I don't know where to even begin with this all.... DH and I always said that we would have 2 children and that they we would be 2 boys. Lucky us got what we wanted. It wasn't long after Ds2 was born that the gender desire started creeping in for me. We decided that we would try for another baby when Ds2 was about 10mo.
We fell pregnant straight away and I just naturally assumed that I was pregnant with our daughter. I mean, we had our 2 boys so it just made sense. Even DH who was accurate in predicting our other 2 thought it was a girl.
We opted to get an early gender scan at 16weeks because the suspense was killing me. Imagine my shock when they said 80% chance of a boy! I managed to hold it together until I dropped DH off at work. After that I absolutely lost it. I was a mess. I don't think I'd ever been so hysterical in my life. To make it worse, DH was happy that we had another boy which just made me furious. He only ever wanted boys so he didn't care that we were going to have Ds3.
I kind of went into a donward spiral from there. It was horrible. I had so many dark thoughts. I even considered just wrapping my car around a pole to be done with it all.

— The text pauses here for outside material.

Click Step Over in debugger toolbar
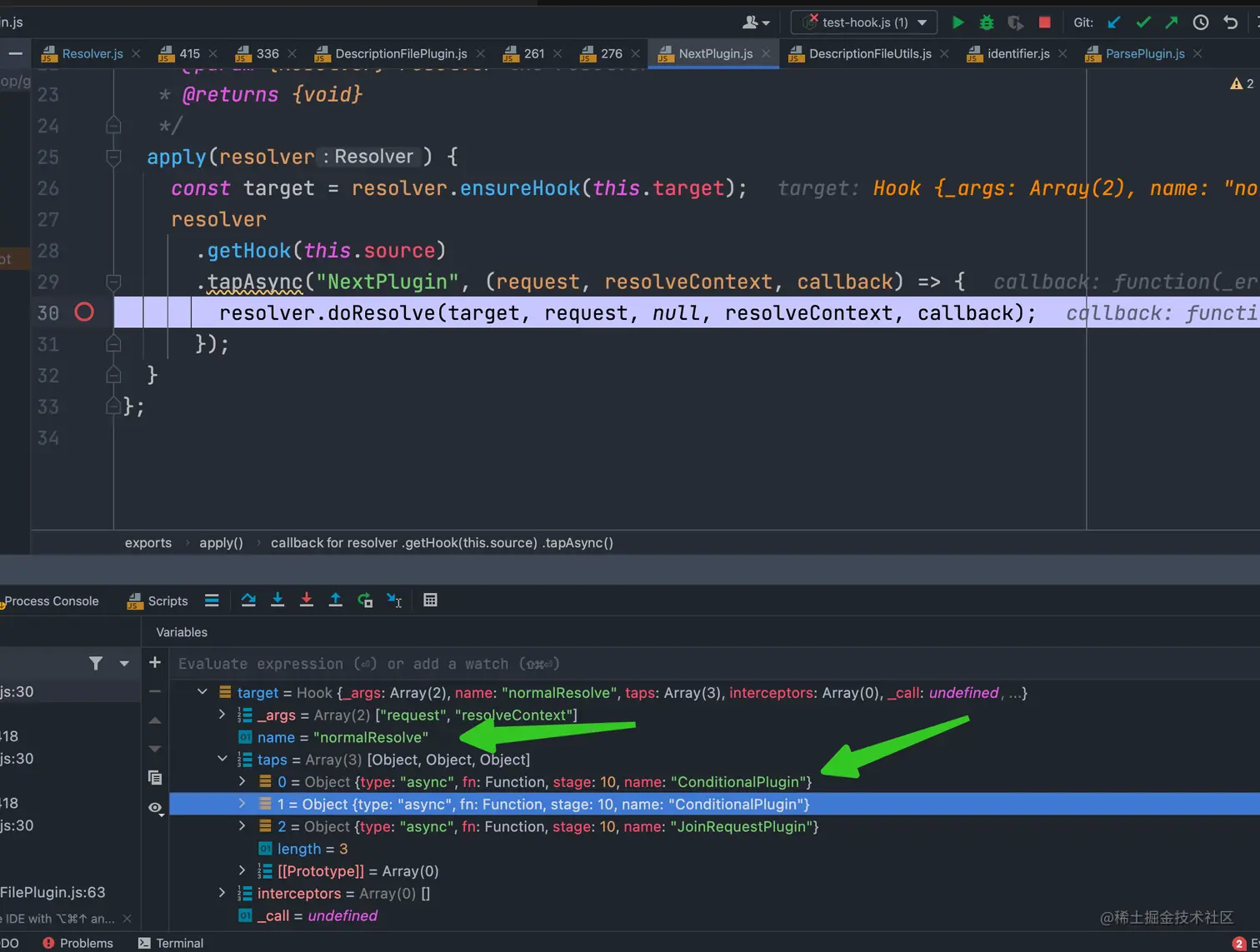Viewport: 1260px width, 952px height. (x=248, y=601)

I did a lot of research into gender selection and through this forum, I realised that it wasn't as expensive or as uncommon as I thought. That was the light at the end of the tunnel for me. For the first time in a while, I was happy and excited about my pregnancy with Ds3 because I knew that I would get my daughter eventually.
Ds3 is now 2.5yo and the absolute light of my life. He is the most sweet, funny, caring little boy in the world. I often think back to the dark times in my pregnancy and cry at some of the horrible thoughts that went through my mind. I wouldn't change him for the world! But my gender desire/disappointment has only gotten worse in the 2.5 years.
DH went from yes we will got HT but not for a couple of years to we will see in a couple of years to now, no way no how, never going to happen. He's decided that he definitely doesn't want another child so that's that.
I don't know how to deal with that because I can't let go of my strong desire to have a daughter, a sister for my sons. Every time I hear of someone I know being pregnant, it sends me into a meltdown because I just know they are either going to get a girl or end up with a perfect little pidgeon pair. And then when it comes time for the gender reveal I end up an hysterical mess and in a depressed state for days.
DH used to to sympathetic but now it's gotten to the point where he gets frustrated whenever I have an 'episode'. I can't help but to start feeling resentful of him. He's happy that he's got his 3 boys, has no desire for a daughter and just doesn't understand how much this eats me up inside. I've tried explaining it to him but he just doesn't get it. I just wish that he would agree to go HT. I've said that he won't regret having another child, but I will regret not at least trying to have a daughter.
Sorry for the novel but it feels so good to get all of that out! I guess I'm just looking for any advice to deal with all of this??